GIVEN RECORDS:
---

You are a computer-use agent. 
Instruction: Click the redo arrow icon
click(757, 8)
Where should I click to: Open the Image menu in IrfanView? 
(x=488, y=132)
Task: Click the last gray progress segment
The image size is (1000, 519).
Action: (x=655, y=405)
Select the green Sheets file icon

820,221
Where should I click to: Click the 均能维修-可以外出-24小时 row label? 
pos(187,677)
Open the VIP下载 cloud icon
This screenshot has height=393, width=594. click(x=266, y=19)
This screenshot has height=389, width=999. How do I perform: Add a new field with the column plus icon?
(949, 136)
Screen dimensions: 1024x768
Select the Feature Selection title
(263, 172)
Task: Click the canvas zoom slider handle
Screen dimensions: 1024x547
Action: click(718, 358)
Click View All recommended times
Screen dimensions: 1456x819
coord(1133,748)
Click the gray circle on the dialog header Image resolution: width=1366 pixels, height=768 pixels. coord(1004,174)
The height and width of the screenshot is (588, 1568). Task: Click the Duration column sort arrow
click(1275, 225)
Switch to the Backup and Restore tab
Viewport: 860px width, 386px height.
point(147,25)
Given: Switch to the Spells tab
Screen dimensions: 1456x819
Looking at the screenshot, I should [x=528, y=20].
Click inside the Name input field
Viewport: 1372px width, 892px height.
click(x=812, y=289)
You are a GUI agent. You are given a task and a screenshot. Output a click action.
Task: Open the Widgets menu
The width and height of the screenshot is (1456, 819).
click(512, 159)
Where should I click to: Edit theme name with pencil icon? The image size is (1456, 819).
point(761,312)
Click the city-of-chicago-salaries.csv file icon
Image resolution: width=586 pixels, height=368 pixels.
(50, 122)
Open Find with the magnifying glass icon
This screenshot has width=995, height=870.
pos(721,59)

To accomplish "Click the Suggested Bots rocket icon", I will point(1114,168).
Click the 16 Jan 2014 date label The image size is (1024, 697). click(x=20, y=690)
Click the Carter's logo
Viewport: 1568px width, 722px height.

---

REQUIRED TASK: Reproduce the stretch of items from the line that contains "You are a GUI" through the line that contains "click(512, 159)", renaming "Widgets" to "Plugins" and leaving everything else unchanged.

TASK RESULT:
You are a GUI agent. You are given a task and a screenshot. Output a click action.
Task: Open the Plugins menu
The width and height of the screenshot is (1456, 819).
click(512, 159)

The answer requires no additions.